Tuesday, 9 June 2009

Question - Will Gordon Brown be the first Prime Minister to suffer death by PR?

Peter Mandelson may have strained every last ounce of his PR intelligence to have saved the PM for now, but how long can he staunch the tide of what is essentially a PR war?

Gordon Brown had the misfortune to pick up the mantle after Tony Blair left him with a huge mess to clean up. He will have known and prepared for that campaign an no doubt hoped to push aside the damage from our involvement in the 2nd Gulf war with a his ability to manage the economy - but then we hit global recession so he came a tad unstuck.

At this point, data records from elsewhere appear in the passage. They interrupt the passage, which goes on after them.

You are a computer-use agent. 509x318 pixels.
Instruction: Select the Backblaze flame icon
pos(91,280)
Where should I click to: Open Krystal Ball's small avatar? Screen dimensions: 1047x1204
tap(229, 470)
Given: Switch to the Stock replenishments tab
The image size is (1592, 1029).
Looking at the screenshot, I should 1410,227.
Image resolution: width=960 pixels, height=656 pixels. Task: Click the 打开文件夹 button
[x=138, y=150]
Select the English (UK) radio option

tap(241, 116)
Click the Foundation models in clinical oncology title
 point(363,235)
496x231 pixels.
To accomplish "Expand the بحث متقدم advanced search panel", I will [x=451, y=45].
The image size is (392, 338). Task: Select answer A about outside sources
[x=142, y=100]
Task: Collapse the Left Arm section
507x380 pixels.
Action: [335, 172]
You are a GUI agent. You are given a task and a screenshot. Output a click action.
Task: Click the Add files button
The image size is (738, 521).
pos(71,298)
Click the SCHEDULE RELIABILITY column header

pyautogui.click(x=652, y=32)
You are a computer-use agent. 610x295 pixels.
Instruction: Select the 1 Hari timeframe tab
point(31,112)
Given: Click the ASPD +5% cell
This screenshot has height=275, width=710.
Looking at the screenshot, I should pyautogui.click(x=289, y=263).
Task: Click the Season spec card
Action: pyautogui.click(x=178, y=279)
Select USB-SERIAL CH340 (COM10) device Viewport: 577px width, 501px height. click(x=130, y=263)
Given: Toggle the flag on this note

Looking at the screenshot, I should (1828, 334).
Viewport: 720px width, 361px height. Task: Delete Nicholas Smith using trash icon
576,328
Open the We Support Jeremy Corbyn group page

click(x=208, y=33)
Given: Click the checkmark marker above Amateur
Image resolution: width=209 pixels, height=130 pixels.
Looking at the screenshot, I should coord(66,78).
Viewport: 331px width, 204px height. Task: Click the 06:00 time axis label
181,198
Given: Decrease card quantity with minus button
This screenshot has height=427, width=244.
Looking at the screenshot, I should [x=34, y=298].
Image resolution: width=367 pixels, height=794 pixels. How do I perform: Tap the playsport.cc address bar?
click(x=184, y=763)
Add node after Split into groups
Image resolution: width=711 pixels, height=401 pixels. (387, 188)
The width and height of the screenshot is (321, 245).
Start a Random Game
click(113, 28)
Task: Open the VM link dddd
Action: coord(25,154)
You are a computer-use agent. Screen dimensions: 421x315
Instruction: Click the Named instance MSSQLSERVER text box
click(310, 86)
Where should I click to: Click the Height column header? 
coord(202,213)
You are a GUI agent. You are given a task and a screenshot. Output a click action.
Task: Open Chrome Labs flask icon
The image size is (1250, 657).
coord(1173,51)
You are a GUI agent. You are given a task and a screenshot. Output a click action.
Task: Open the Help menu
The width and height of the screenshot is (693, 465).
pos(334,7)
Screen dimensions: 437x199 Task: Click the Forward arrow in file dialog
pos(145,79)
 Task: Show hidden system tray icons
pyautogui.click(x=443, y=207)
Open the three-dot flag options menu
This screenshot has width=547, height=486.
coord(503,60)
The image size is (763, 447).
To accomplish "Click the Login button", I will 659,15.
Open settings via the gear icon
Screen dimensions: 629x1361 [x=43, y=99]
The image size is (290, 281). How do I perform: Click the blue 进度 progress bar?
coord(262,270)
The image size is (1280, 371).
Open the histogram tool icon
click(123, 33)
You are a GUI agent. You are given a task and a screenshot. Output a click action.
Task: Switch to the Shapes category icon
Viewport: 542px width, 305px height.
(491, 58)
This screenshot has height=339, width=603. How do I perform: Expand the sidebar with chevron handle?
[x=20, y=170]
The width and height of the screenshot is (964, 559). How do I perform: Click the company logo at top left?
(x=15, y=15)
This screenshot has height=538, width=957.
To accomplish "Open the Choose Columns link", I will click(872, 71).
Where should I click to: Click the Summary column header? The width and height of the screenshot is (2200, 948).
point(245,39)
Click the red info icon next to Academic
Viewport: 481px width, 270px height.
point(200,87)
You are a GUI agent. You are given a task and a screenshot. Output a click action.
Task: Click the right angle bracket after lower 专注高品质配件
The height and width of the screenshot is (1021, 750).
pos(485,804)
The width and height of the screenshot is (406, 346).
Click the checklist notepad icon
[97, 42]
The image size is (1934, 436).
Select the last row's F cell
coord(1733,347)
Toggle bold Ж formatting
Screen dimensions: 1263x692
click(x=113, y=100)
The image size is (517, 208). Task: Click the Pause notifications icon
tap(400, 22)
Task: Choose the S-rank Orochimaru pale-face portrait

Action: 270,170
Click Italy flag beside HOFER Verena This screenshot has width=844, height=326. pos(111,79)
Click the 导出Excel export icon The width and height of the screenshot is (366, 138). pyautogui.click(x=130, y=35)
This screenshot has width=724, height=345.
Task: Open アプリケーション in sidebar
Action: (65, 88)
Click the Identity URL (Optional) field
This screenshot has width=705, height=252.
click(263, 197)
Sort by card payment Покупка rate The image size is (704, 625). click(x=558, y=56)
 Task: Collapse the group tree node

His biggest failure has been his lack of charisma. Where once content would have triumphed over presentation, today's voting public care less about policy than they do for a well turned out suit, a confident smile and a sound-bite that resonates and sticks with them. Blair was a prime exponent of that art, Brown lived in that shadow, standing his own ground as a fierce defender of the economy; together they had what we all desired - presentation and policy.

Brown then had the misfortune to be in Number 10 when the MP's expenses scandal broke. As the leader of the present Government he is not responsible for the rules that allowed the self-serving MPs to feed at the trough. His own record does not look too stained but the public have turned their anger on him and his party more than any other - they have lost the public relations battle in that one. What's worse for Brown is the way the media has forced the agenda on the expenses scandal and the comment on subsequent electoral losses.

Comments from David Cameron, William Hague, fleeing Ministers and backbenchers have been reiterated by BBC reporters as if they were fact rather than opinion. The opposition have been far sharper in their media PR relations than anyone in Government apart from Mandelson. They have been able to feed the media with suggestions, ideas and comments that have gone virtually unchallenged, leaving the journalists to have creative field day.

Brown's inability or decision not to go on the PR offensive has been used by the opposition and commentators as proof positive of his weakness and complicity in the failure of our political system. He is being hounded by the media and seriously injured by the opposition, not because of what he has done, but because of what he is seen not to do. He may still have some vestige of control over his Ministers but he certainly has none over his reputation in the public eye.

It is too late now but Brown should have stood firm in the face of Ministerial back-stabbing. His reaction should have been to expose the fleeing rats for what they were. When Blears and Flint walked he should have helped them on their way by exposing them as self-serving cowards.

If Gordon Brown does lose office before the next election, it will be because he failed in the one area that his predecessor understood only too well - how to manage your public image.